Perkembangan Islam sekitar abad ke-19 hingga awal abad ke-20 nampak pada inskripsi angka tahun pada beberapa makam seperti pada makam di coppo (puncak) Malaka dan ada beberapa makam lainnya yang tertera angka tahun pembuatan yaitu sekitar awal abad ke-20. Tipologi jirat dan nisan makam dengan berbagai motif ragam hias memberi makna adanya adaptasi budaya serta hubungan inskripsi dengan masyarakat pendukungnya. Inskripsi sebagai simbol tentang cara impresi Islam maupun ajaran tasawuf yang mempengaruhinya seperti tarekat khalwatiah Samman yang masuk ke Soppeng pada tahun 1242 (1825 M) menyebut Watang Lipue sebagai penganutnya (sebagaimana yang dijelaskan di dalam naskah Lontara). Ajaran tarekat ini lebih berorientasi kepada zikir dan ritual murni sebagai upaya mendekatkan diri kepada Allah SWT sehingga terbentuk akhlak mulia bagi para pengikutnya. Dapat dilihat pada karya-karya tokoh tarekat yang pernah ditulis di Timur Tengah (Hadi, 2015:348). Inskripsi sebagai bukti pada situs makam di Jera Caddi Lalabata dengan indikasi sufisme yang menyebutkan zikir dengan upaya mendekatkan diri kepada Allah.

Makam salah seorang guru mengaji di Kalokkoe (Sumber: Dok. Balar Sulsel, 2016).

Pada Makam Kalokkoe ditemukan salah satu nisan trisula yang dipenuhi pola hias sulur-suluran. Penduduk setempat menjelaskan bahwa almarhum masa hidupnya adalah guru mengaji dan mengajarkan dasar-dasar agama (tidak menyebutkan nama almarhum), kemudian pada makam Latemmappapi tertera inskripsi aksara Arab pada nisan menyebut nama Allah Muhammad.
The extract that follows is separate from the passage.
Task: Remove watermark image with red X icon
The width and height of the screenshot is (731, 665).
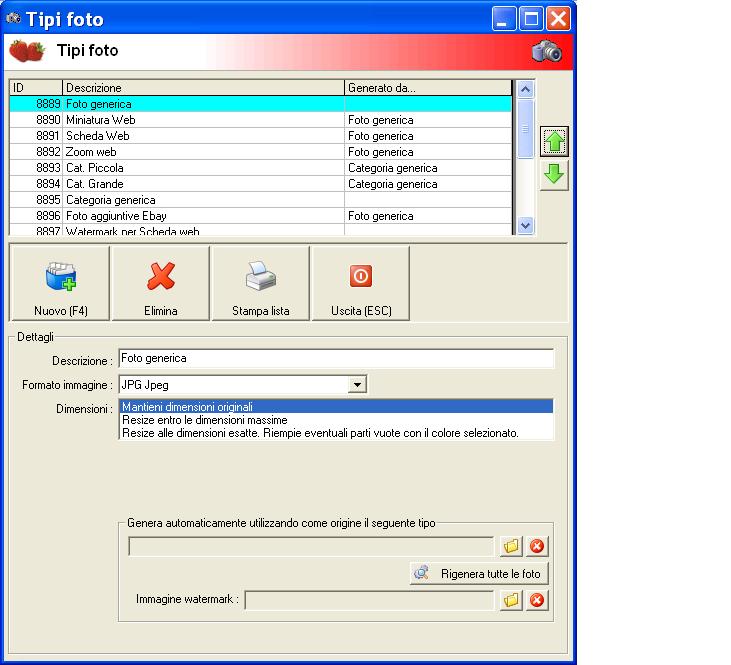Action: click(x=537, y=600)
Pada kompleks makam Ippung terdapat nisan besar dan tinggi sekitar 2 m tertera beberapa aksara Arab yaitu, ayat-ayat kursi dan kalimat ketauhidan. Makam tersebut milik Abdul Qadir Jaelani yang merupakan keturunan Melayu dan beristri dengan bangsawan Soppeng bernama Sitti Budiah. Ada dugaan bahwa Abdul Qadir Jaelani adalah seorang pedagang sambil menyebarkan Islam di Soppeng.
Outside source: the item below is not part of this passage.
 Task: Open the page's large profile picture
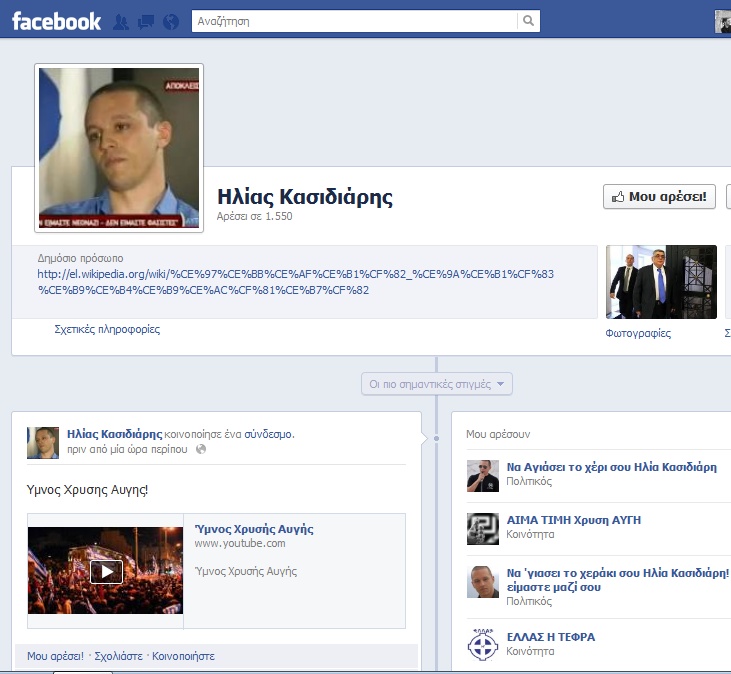coord(119,148)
Beberapa nisan pada kompleks makam lainnya menyebutkan angka tahun sekitar akhir abad ke-19 dan awal abad ke- 20 Masehi. Hal ini merupakan salah satu bukti bahwa masa ini Islam berkembang di Soppeng. Perpaduan anasir budaya Islam dan lokal terlihat pada pembuatan bangunan makam yang dibangun secara megah dengan nisan yang memiliki kaligrafi yang diukir atau dipahatkan seperti pada makam Abdul Qadir Jaelani, namun juga disertai teknik pahatan lokal yang menampilkan sulur-suluran. Terkadang juga yang dituliskan berisi Asma Allah atau kalimat serta puji-pujian kepada Yang Maha Kuasa, atau mengungkapkan jatidirinya bahwa ia adalah seorang bangsawan, datu (raja), atau hanya menyebutkan nama serta tahun meninggalnya tokoh yang dimakamkan. Perpaduan itu menyiratkan abstraksi dari adaptasi para seniman lokal di dalam mengangkat nilai-nilai tradisinya dan dipadukan dengan anasir-anasir berupa seni islam, yang secara universal hal tersebut juga terdapat pada beberapa daerah di Nusantara (Periksa Ambary, 1998).